In the radius of gyration calculation example such a function would look simply like this
(similar to what the
rgyr.pl script does):
sub analyze {
my $mol=shift;
return &Analyze::radiusOfGyration($mol,0);
}
1;
Enter this piece of perl code into a file named
rgyr.function and rerun
the replica exchange analysis tool with the following options:
rexanalysis.pl -inx 1:200 -bytemp 300 -function rgyr.function
This command should give essentially the same output at a much faster speed because the time
for starting an external program for each conformation is saved.
4. 2D WHAM free energy analysis
A powerful method for analyzing the results from replica exchange simulations is
weighted-histogram analysis that is most convenient and informative when based
on two reaction coordinates that are appropriate for distinguishing the sampled
conformations.
In order to prepare the input for the WHAM analysis we need the values of the
two reaction coordinates for each temperature at each replica exchange cycle that
is being used for analysis. The
rexanalysis.pl tool generates such data
if a specific temperature is not given:
rexanalysis.pl -inx 10000:20000 -step 20 -function rgyr.function > rgyr.data
In this case we will skip the first 10,000 cycles that we will consider equilibration.
We are also only using every 20th conformation to limit the amount of data we are
generating. Use
rexanalysis.pl in combination with
genseq.pl to also generate
the percentage of helicity as a second reaction coordinate. While there are different ways to
complete this task it might be easiest to write another function based on
genseq.pl that
calculates the helicity in the following command:
rexanalysis.pl -inx 10000:20000 -step 20 -function helicity.function > helicity.data
Note: writing this function will take some time, but should give you greater familiarity with the
data structures of the MMTSB toolset. It may be helpful to consider what elements or specific
functions in the
genseq.pl script need to be invoked to compute helicity. In addition,
given the standard output from
genseq.pl, one should consider what post-processing of this
output will be required to concatenate the relevant information.

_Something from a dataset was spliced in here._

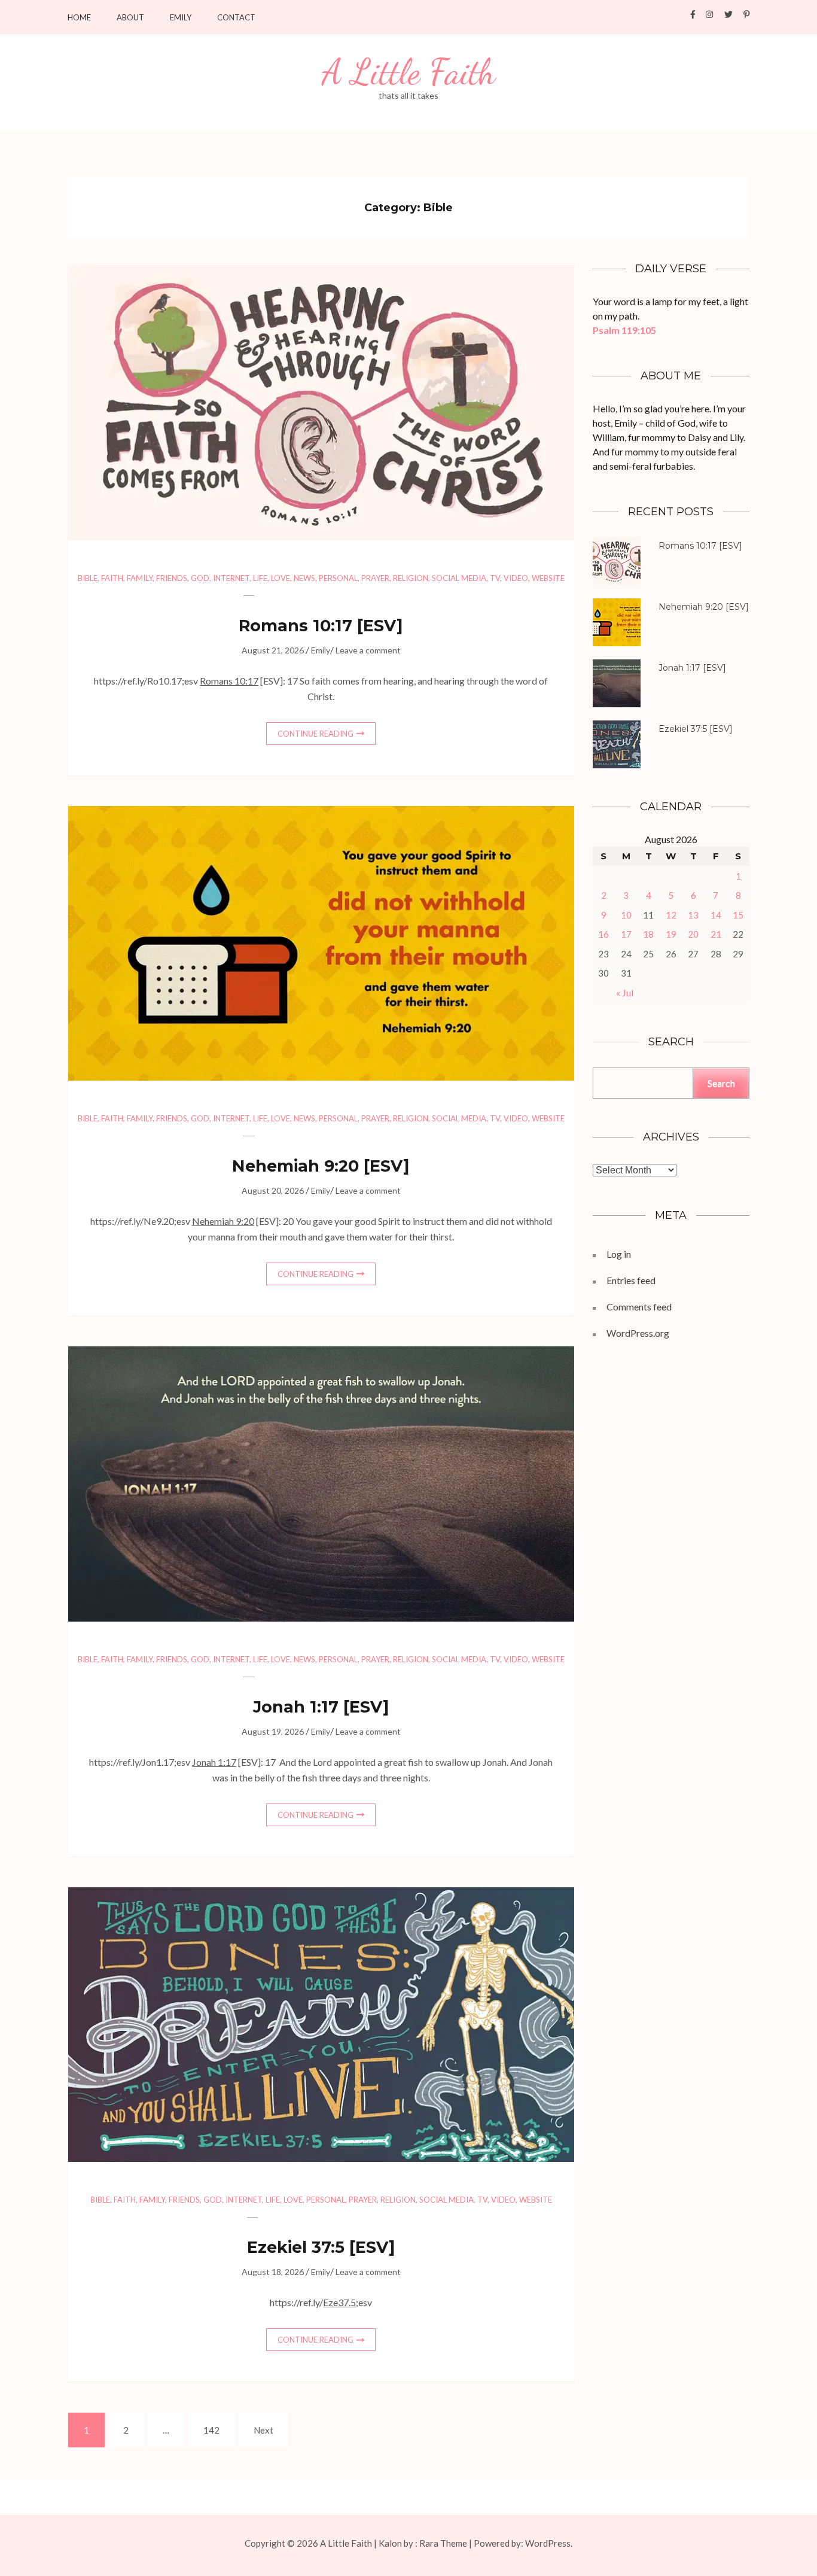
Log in (618, 1254)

Once we have the data for the reaction coordinates we can run the WHAM analysis with
the following command:
rexanalysis.pl -inx 10000:20000 -step 20 \
-wham rgyr:rgyr.data:5:15:20=helicity:helicity.data:0:1:5 \
-whamtemp 300:400
The arguments to the
-wham option describes the reaction coordinates, including
the desired range and binning for the histogram generation. The temperatures at which the
PMF surfaces are generated are given with
-whamtemp. It is important to exactly
match the replica indices and step size (given with
-inx and
-step)
to what was used when the data files were generated so that the data is matched
correctly to the energies during the WHAM analysis.
As a result of this command two output files are generated in the current directory
containing the two-dimensional PMF profiles at 300K (
rgyr_helicity.300.pmf)
and 400K (
rgyr_helicity.400.pmf).
The profiles can be plotted with gnuplot using the following commands:
set cntrparam levels discr 0,0.5,1,1.5,2,3,5
set dgrid3d 5,20,2
set contour base
unset surface
set view 0,0,1.2
splot "rgyr_helicity.300.pmf" us 1:2:3 w lines
Compare the surfaces between 300 and 400K. What do you learn from this?